In the entries that follow, the line with "Given: Click the user avatar image in header" opens the range and the line with "The width and" closes it; repeat that range exactly, both lines included.

--- RECORDS PROVIDED ---

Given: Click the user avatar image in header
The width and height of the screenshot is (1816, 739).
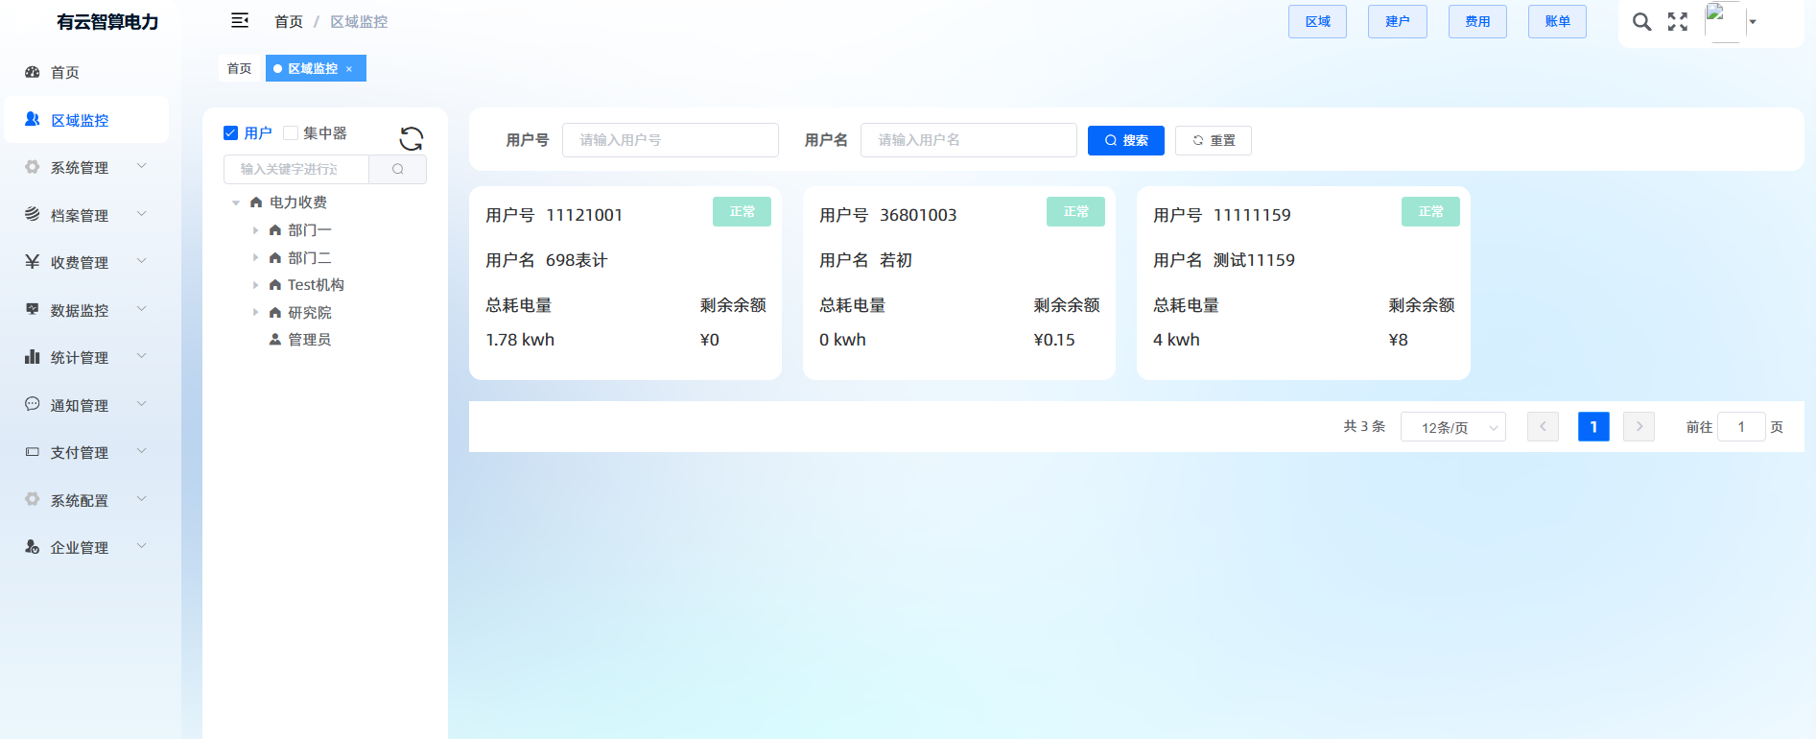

---
--- RECORDS PROVIDED ---

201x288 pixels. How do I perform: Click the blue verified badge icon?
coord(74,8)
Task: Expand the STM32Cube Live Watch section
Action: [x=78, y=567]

---

→ FINISHED TASK
Given: Click the user avatar image in header
The width and height of the screenshot is (1816, 739).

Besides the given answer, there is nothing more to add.